La esposa de mi ex marido arrojó la máquina de coser de mi hija a la piscina. No lo pensé dos veces antes de darle una lección
Nunca pensé que tendría que enfrentarme a la nueva esposa de mi exmarido después de toda la falta de respeto que le había mostrado a mi hija a lo largo de los años,

pero cuando llevó las cosas demasiado lejos, supe que tenía que actuar. Déjenme retroceder un poco.
Tengo 46 años y mi hija, Rachel, 16. Es inteligente, creativa y sueña con convertirse en diseñadora de moda.
Suele vivir conmigo, pero se queda en casa de su padre un fin de semana sí y otro no. Digamos que esos fines de semana no son sus favoritos.

El padre de Rachel, Mark, y yo nos separamos hace años. ¿Nuestra relación actual? Civilizada pero distante.
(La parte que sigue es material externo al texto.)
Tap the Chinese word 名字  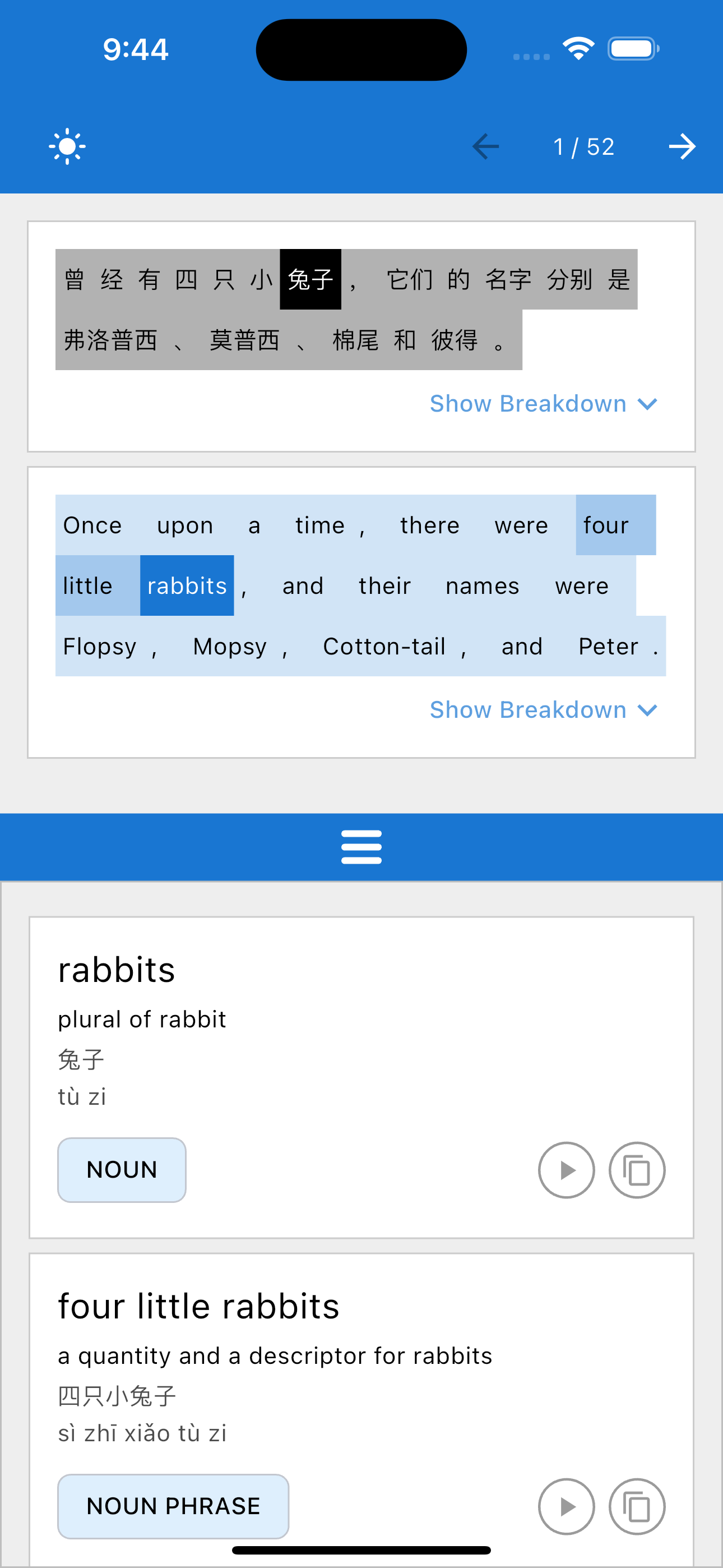pyautogui.click(x=508, y=279)
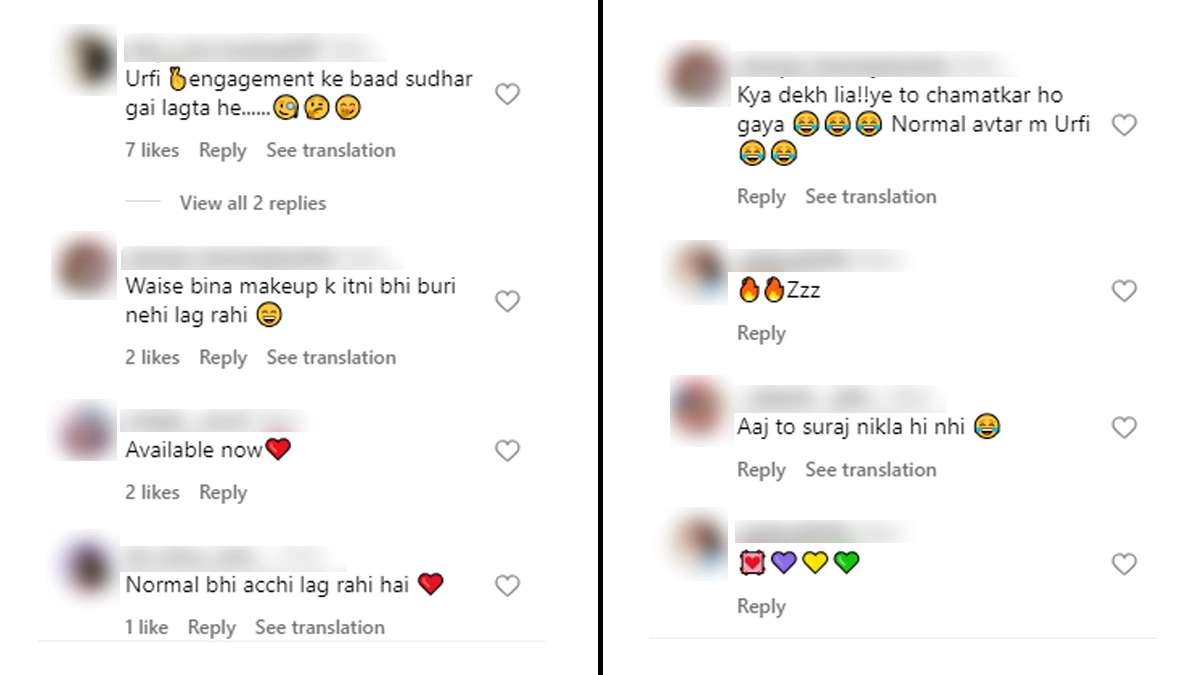This screenshot has height=675, width=1200.
Task: Expand 'View all 2 replies' thread
Action: [252, 203]
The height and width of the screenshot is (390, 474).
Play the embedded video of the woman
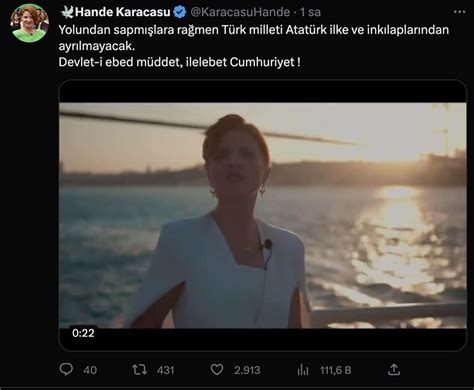(x=263, y=215)
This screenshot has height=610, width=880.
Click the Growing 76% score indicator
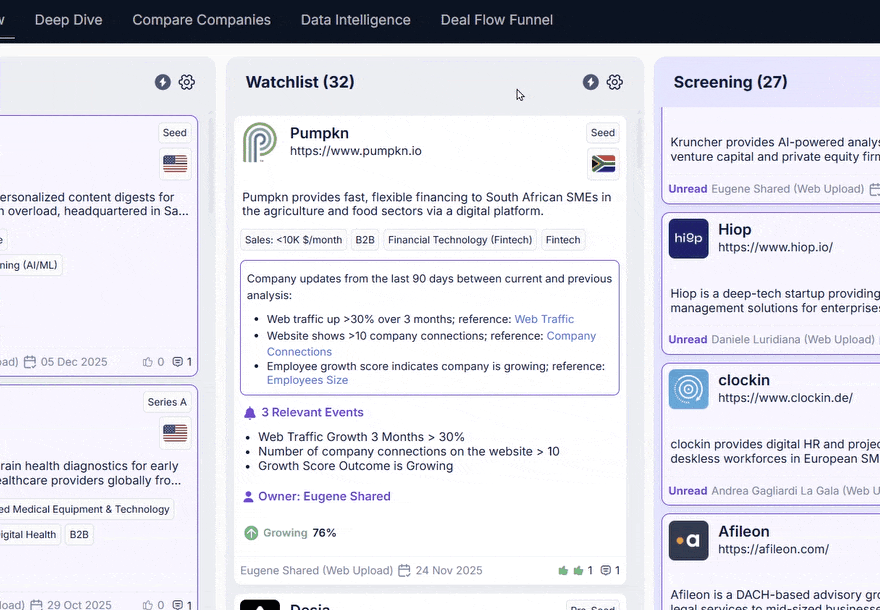[290, 533]
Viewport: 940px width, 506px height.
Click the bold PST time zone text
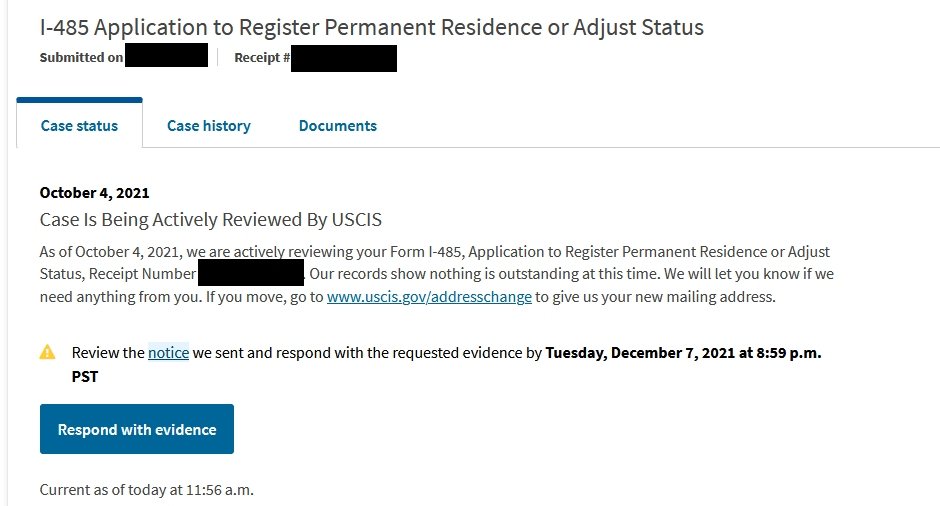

Él siempre ha sido el padre que no se entromete, más un amigo que un padre.
Se volvió a casar poco después de nuestro divorcio con una mujer llamada Karen, y ella está a la altura del estereotipo.
Es cruel y dirige la casa como si fuera un campo de entrenamiento, establece reglas estrictas y espera que todos las cumplan sin cuestionarlas.

Rachel, que es independiente y testaruda, siempre ha tenido problemas con eso.
Karen cree en la disciplina al extremo, por lo que a mi hija no se le permite gastar dinero y tiene que trabajar duro para conseguirlo todo.
Lamentablemente, Mark no está dispuesto a apoyarla económicamente. ¿Su razonamiento? “Yo pago su educación y la alimento cuando está aquí, ¿no?”